A judge must approve the agreement before it becomes final. A hearing is scheduled for Dec. 22.
University employees sued in 2000 and sought medical monitoring for potential asbestos-related health problems as a result of working in university buildings containing asbestos insulation.
The workers, including professors, custodians, secretaries and other staff, alleged that asbestos in campus buildings put them at an increased risk of cancer.
The university said in a statement that the agreement had been reached in the “spirit of compromise.”
“WVU maintains that all standard, recognized practices for asbestos removal have been followed over the years, and that the general population of employees, through routine monitoring of buildings and air samplings, remain safe from any harmful effects of asbestos-containing materials,” the university said.
Until the 1970s, asbestos was universally prized for its resistance to fire and heat. Since then, the medical community has warned that asbestos fibers, when inhaled, can cause such illnesses as mesothelioma, a rare and inoperable form of lung cancer. It also causes asbestosis, an irreversible scarring of the lungs, and other lung ailments.
Florida families suing over Medicaid
November 23, 2005
Mark Hollis of the Orlando Sentinel reports that families in Florida are suing over Medicaid:
Five Florida families filed a lawsuit in federal court in Miami on Monday demanding reform of the state’s Medicaid system and alleging that thousands of poor and disabled children aren’t getting the preventive health-care services to which they’re entitled.
The families joined the Florida Pediatric Society and the Academy of Pediatric Dentistry in a class-action lawsuit against Gov. Jeb Bush’s top three state health officials — the heads of the state Agency for Health Care Administration, the Department of Children & Family Services and the Department of Health.
The lawsuit, modeled after a similar case in Oklahoma, contends that the state Medicaid program is violating federal law by operating a bureaucratically cumbersome health system for the poor that sets physicians’ reimbursement rates too low to keep enough number of doctors and dentists in the program.
[…]
According to the lawsuit, state health reports found that in the budget year ending in fall 2004, more than 500,000 Medicaid-enrolled Florida children were furnished no preventive health-care services. Among children not getting medical checkups that year, the lawsuit claims, were more than 30,000 children under 12 months, more than 152,000 between ages 1 to 5, and more than 337,000 ages 6 to 18.
Judge OKs class action suit against tech school
November 23, 2005
David Wickert of The News Tribune is reporting that a judge in Pierce County, Washington has “cleared the way for a class action lawsuit against a for-profit career school that closed last March amid allegations it preyed on low-income students.”
Friday’s ruling means thousands of former students of the Gig Harbor-based Business Computer Training Institute potentially could enter the lawsuit.
Already nearly 50 former students have joined, claiming they were misled about the quality of the education BCTI provided and their prospects for a job after graduation. Many were recruited outside welfare or unemployment offices and claim they were promised good-paying technology jobs if they completed BCTI programs.

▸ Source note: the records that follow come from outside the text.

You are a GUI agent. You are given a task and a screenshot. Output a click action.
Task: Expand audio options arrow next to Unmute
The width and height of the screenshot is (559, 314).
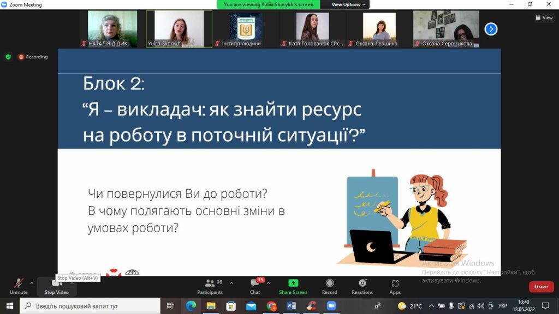(32, 283)
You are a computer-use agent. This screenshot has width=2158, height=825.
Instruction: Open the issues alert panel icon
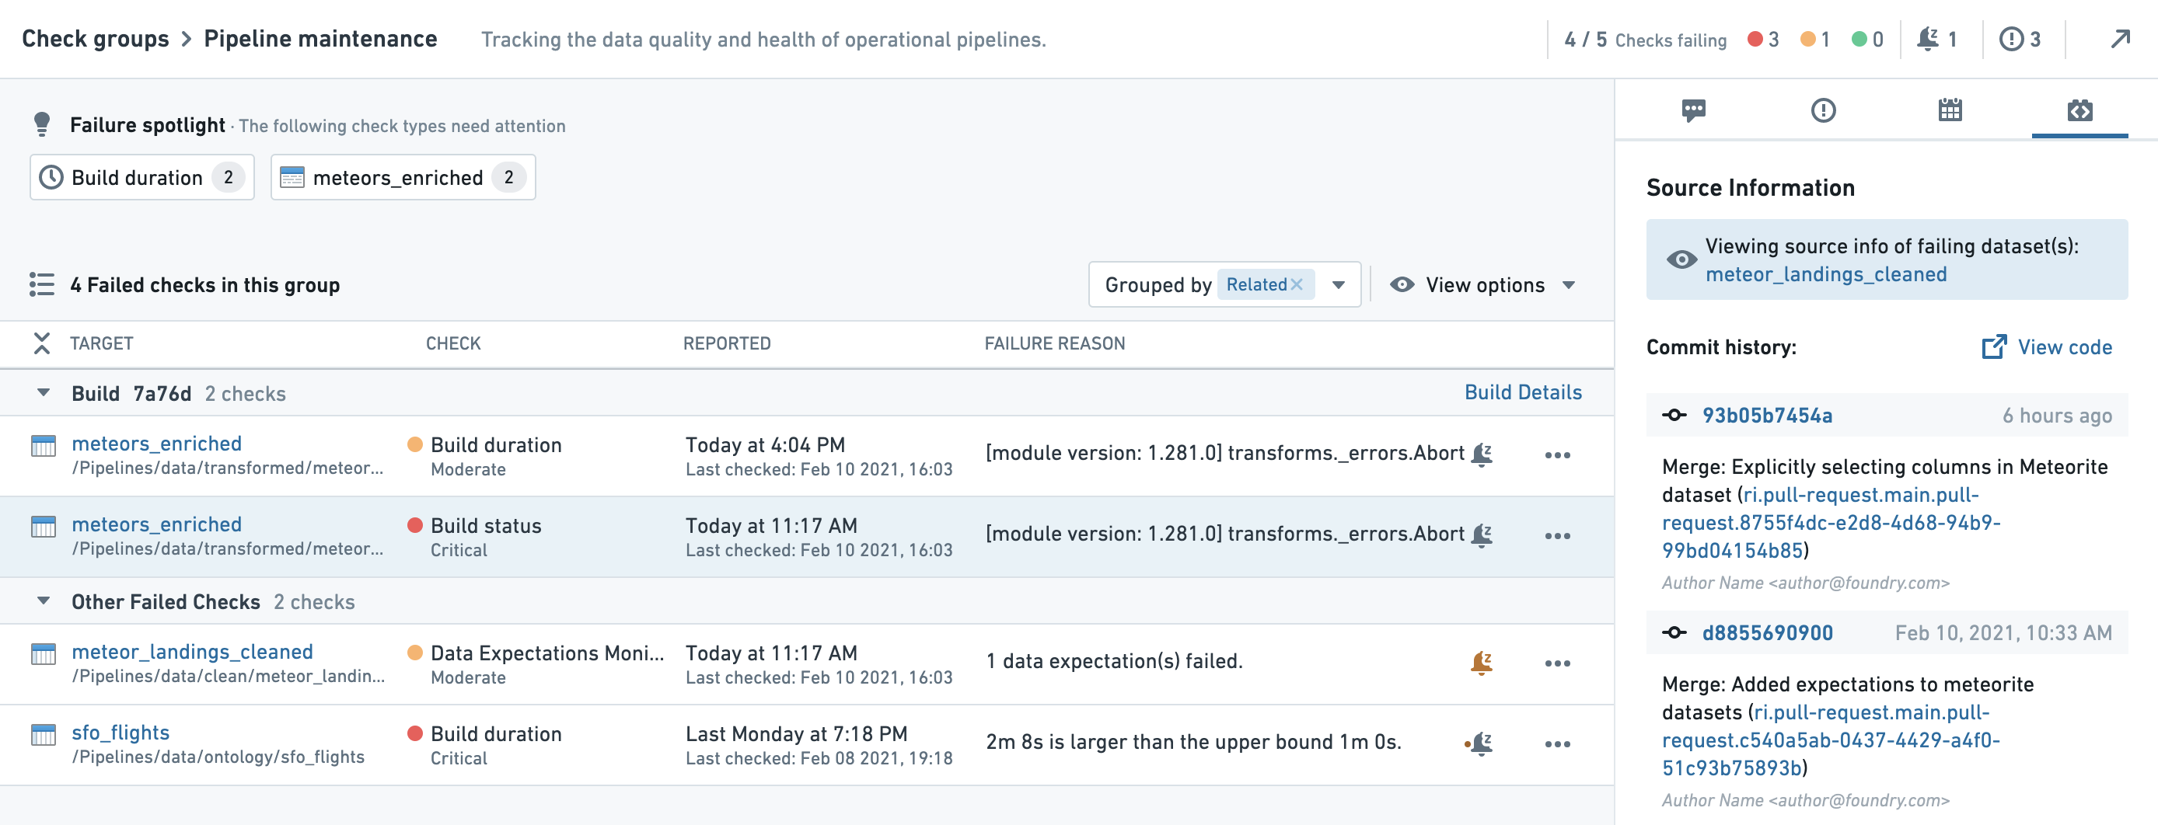[x=1823, y=110]
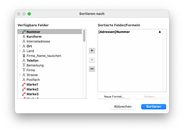This screenshot has width=184, height=133.
Task: Cancel with the Abbrechen button
Action: (x=123, y=107)
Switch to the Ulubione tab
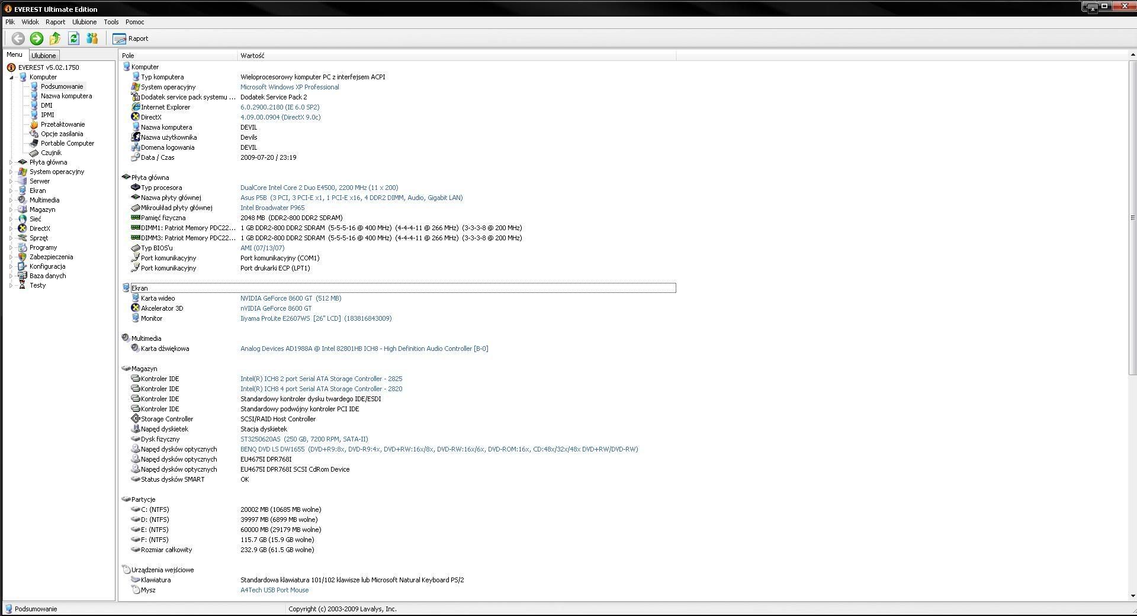Viewport: 1137px width, 616px height. (x=44, y=56)

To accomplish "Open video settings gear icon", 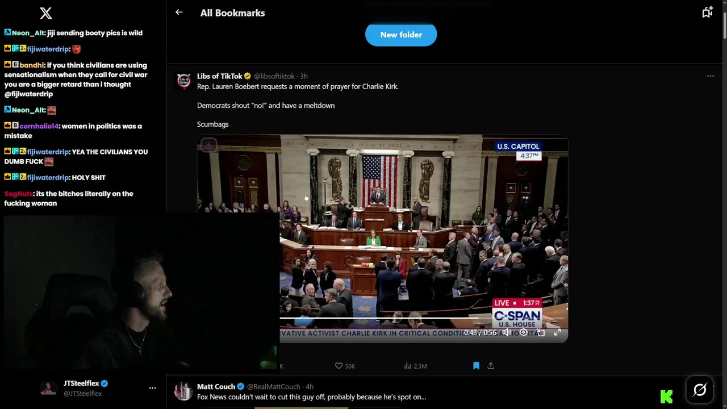I will pyautogui.click(x=524, y=332).
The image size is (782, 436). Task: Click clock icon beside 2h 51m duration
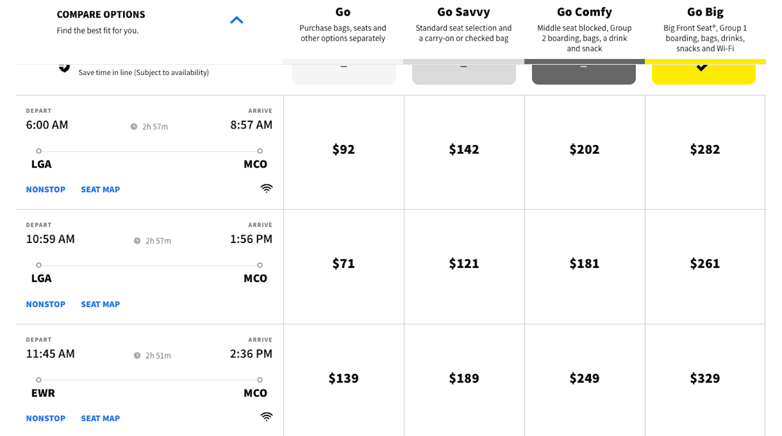(137, 356)
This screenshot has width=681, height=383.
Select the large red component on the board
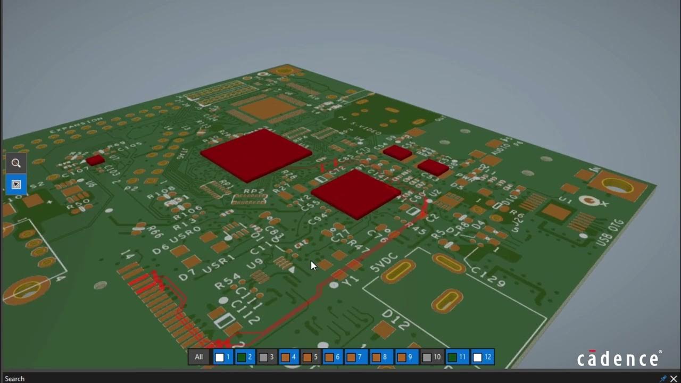tap(256, 154)
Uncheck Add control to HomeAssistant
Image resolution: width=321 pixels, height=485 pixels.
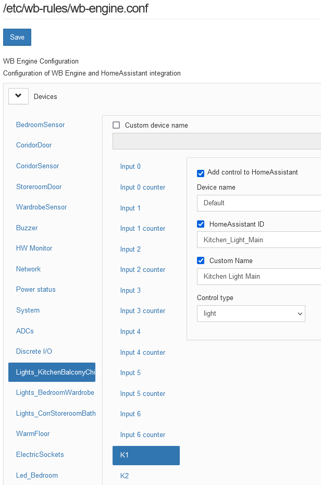point(201,173)
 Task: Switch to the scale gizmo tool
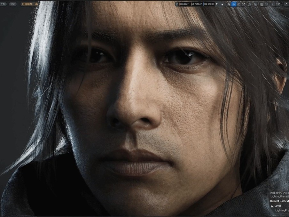coord(243,4)
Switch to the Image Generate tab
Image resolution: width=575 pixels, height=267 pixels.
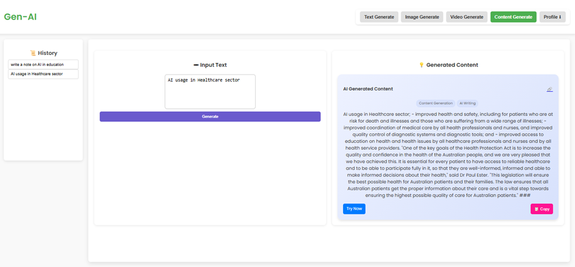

Those programs, which taught basic word processing, spreadsheets and other computer skills, cost about $11,000 for a 30-week program. Many students used taxpayer-backed loans to pay for their education. But some claim their BCTI education didn’t prepare them for even basic office work, leaving them with few employment prospects but thousands of dollars in debt.
[…]
BCTI closed its seven campuses in Washington and Oregon on March 14 amid state investigations in Washington and Oregon. A Washington investigation found evidence that falsified admissions tests allowed unqualified students to get financial aid.
A broader Oregon investigation concluded that BCTI misled students, enrolled students who couldn’t benefit from its programs and reported inaccurate graduation and job-placement statistics to the state.